▶ **THE TASK**:
Your answer should be each line of the entries that contains the word "will", copied in full.

▶ **DATASET**:

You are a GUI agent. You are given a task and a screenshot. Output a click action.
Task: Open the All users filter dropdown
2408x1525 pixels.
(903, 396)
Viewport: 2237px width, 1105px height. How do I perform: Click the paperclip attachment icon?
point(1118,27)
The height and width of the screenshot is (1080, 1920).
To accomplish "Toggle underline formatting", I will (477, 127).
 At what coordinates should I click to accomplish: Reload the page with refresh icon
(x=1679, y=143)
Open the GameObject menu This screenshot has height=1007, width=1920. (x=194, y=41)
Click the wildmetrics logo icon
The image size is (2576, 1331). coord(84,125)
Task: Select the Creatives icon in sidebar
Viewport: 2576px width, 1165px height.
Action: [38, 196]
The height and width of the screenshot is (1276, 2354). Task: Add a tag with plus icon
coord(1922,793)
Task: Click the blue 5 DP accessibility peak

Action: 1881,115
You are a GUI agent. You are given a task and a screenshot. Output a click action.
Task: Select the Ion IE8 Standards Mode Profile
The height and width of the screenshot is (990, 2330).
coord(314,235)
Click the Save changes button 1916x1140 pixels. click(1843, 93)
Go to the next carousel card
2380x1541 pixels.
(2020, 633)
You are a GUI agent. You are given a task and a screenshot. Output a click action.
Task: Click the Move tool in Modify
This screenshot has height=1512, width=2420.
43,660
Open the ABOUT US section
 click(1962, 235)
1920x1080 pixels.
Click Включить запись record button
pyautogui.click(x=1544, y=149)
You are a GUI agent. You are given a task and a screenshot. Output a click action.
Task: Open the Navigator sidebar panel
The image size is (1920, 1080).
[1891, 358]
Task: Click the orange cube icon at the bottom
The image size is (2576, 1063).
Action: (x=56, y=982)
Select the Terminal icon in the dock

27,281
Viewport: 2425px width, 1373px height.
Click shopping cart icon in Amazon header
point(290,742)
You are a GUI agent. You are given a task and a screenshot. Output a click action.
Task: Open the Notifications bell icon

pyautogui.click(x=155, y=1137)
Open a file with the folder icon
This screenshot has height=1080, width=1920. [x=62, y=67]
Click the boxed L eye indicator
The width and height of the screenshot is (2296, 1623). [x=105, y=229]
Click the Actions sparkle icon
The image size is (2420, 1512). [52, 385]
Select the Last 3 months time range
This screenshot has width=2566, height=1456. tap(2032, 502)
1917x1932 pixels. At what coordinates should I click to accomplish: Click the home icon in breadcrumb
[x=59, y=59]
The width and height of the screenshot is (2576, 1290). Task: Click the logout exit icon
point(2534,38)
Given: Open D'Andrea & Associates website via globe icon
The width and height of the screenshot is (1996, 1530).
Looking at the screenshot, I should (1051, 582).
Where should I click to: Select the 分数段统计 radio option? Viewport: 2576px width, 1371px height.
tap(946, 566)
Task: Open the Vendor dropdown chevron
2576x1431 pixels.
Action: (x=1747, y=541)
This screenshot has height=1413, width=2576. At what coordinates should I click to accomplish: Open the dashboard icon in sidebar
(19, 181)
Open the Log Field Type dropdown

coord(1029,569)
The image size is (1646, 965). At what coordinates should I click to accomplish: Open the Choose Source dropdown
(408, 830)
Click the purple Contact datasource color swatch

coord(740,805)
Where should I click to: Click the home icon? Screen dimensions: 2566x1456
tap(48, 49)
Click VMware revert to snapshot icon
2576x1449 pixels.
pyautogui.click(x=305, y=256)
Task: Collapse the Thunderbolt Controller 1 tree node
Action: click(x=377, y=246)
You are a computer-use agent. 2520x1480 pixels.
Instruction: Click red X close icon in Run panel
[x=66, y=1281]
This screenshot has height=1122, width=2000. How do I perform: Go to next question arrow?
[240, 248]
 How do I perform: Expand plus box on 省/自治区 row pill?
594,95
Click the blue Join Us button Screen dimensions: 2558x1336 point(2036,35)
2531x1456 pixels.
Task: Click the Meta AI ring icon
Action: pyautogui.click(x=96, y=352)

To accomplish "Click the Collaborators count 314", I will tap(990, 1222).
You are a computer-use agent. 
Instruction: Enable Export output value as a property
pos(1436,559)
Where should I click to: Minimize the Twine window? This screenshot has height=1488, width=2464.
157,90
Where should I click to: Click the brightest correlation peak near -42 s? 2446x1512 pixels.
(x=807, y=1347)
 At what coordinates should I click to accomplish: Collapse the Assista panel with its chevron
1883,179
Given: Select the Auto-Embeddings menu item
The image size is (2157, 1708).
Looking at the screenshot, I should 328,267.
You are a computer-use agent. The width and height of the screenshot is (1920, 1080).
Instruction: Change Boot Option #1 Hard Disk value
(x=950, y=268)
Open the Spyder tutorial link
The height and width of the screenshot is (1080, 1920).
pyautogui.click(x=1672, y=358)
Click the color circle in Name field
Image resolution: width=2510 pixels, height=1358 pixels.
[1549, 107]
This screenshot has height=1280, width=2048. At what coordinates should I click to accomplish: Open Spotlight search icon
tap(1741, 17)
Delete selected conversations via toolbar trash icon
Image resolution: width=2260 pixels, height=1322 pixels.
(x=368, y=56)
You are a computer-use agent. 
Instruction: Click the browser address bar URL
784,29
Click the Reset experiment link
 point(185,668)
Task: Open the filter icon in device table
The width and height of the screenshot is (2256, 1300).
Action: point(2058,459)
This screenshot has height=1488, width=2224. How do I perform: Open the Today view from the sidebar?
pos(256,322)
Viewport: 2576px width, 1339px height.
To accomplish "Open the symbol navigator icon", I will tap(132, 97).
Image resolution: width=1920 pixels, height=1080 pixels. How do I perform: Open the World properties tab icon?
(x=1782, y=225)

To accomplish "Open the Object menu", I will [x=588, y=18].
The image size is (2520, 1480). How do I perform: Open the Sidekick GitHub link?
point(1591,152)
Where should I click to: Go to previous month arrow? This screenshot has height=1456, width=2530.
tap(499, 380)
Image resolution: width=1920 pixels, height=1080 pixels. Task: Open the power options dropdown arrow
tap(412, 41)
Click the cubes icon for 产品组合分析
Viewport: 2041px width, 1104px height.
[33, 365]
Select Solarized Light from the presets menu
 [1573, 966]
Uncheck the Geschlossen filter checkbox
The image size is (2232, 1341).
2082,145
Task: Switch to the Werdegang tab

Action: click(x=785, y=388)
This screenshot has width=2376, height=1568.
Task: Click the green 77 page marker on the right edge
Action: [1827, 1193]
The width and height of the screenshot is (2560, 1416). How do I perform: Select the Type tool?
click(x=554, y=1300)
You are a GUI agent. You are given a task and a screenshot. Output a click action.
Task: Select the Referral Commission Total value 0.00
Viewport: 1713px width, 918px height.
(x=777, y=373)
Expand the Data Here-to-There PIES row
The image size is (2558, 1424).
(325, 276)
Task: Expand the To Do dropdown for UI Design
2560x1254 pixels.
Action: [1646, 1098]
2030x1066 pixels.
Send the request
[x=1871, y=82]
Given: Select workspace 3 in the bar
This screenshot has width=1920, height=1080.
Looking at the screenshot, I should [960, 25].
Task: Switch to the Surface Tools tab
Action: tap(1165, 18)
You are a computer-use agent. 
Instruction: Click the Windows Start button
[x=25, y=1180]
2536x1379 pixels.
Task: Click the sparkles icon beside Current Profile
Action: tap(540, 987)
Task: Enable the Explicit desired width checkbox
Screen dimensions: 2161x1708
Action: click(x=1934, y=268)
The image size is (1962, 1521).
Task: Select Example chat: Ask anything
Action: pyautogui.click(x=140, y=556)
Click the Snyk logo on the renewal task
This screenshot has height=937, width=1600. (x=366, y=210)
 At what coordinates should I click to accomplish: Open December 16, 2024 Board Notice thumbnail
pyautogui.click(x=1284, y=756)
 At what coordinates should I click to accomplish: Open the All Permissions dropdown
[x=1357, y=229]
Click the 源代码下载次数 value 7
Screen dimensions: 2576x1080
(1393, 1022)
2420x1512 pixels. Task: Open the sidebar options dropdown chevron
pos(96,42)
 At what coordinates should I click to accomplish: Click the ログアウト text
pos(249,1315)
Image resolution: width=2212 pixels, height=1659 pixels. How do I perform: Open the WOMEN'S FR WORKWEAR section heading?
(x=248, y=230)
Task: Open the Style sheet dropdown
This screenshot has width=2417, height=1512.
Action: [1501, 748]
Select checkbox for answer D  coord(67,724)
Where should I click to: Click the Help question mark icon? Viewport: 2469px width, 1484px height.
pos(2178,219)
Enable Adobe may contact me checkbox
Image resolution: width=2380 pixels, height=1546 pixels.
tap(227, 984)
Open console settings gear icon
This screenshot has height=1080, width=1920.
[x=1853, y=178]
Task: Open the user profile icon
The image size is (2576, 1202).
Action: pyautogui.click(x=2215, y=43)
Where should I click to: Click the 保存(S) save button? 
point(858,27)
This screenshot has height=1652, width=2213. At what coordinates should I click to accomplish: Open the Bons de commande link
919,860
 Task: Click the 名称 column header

▶ **EXERCISE ANSWER**:
To accomplish "Toggle underline formatting", I will (477, 127).
To accomplish "Click the Collaborators count 314", I will tap(990, 1222).
To accomplish "Open the symbol navigator icon", I will tap(132, 97).
To accomplish "Open the Object menu", I will [x=588, y=18].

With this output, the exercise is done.